Did you know that Singapore is 200 times denser than the United States and 2000 times denser than Australia?

Of the nearly 9 billion people in the world, almost one-third live in China and India — two countries with the most polluted cities in the world.

Historically, population trends shifted very slowly and then very quickly.

Between 10,000 BCE and 1700, the average annual population growth rate was 0.04%.

In 1700, there were roughly 600 million people worldwide. By 1800, that number had increased to almost a billion.

Then things really got moving.

By the 1920s, population worldwide had reached two billion. Over the next thirty years, the world added another billion people.
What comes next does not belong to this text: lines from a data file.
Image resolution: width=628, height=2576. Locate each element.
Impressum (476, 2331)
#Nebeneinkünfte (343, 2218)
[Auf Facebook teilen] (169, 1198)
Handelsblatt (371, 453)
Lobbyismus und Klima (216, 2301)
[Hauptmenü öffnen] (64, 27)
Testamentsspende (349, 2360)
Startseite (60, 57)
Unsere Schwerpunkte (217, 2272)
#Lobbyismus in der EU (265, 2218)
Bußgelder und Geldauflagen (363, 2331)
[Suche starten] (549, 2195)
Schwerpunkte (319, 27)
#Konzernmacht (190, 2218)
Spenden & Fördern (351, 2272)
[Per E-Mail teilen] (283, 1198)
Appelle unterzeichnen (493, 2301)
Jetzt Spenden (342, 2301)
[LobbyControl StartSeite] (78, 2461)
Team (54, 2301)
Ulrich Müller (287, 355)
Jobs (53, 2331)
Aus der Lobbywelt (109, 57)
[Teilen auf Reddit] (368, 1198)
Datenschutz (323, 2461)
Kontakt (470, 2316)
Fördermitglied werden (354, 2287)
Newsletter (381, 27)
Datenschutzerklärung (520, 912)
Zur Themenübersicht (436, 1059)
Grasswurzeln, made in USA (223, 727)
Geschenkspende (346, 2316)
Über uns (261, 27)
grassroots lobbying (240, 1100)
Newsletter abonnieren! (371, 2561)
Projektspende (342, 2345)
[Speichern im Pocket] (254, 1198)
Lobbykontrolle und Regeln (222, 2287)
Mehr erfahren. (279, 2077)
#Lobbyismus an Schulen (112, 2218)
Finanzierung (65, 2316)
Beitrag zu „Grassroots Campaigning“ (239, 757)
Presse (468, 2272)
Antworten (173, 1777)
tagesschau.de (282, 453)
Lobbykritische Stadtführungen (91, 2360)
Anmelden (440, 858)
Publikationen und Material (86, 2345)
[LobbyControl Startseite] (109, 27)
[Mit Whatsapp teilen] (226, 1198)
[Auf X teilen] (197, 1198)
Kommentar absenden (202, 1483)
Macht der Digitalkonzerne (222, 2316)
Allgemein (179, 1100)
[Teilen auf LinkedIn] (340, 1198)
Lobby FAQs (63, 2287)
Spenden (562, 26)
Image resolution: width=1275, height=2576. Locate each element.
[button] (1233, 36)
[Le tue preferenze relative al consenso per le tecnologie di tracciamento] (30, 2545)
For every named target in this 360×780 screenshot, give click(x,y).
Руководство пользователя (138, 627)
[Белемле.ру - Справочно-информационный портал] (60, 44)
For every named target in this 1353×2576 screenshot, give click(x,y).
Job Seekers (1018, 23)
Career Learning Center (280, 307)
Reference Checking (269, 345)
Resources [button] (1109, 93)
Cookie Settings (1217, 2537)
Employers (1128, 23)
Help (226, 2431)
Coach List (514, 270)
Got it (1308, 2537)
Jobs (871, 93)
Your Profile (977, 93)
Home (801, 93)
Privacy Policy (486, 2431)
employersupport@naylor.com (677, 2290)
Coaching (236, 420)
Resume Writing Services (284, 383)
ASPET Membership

It took only twelve years — from 1975 to 1987 — to add another billion people. And another twelve — from 1987 to 1999 — for  the world’s population to reach six billion.

Global population growth peaked in the 1960s. Since then, it has decreased by half. The United Nations expects population growth to decelerate significantly in the coming decades.

Source: Our World in Data

Why does any of this matter?

The fundamental idea in economics is that people have limited resources but unlimited wants. This savage tension creates the conditions for scarcity.

The population explosion — starting in about 1800 — went hand in hand with industrialization. Both have consumed the planet’s limited resources at a ravenous pace.

Although growth is slowing, eight billion people still need natural and man-made resources. Climate change, industrialization, and mass consumption are making potable water, farmable land, and replenishable food sources more scarce.

Unless we calibrate resources and demand, rising demand for all – together and urgently – will create hellish conditions in most parts of the world.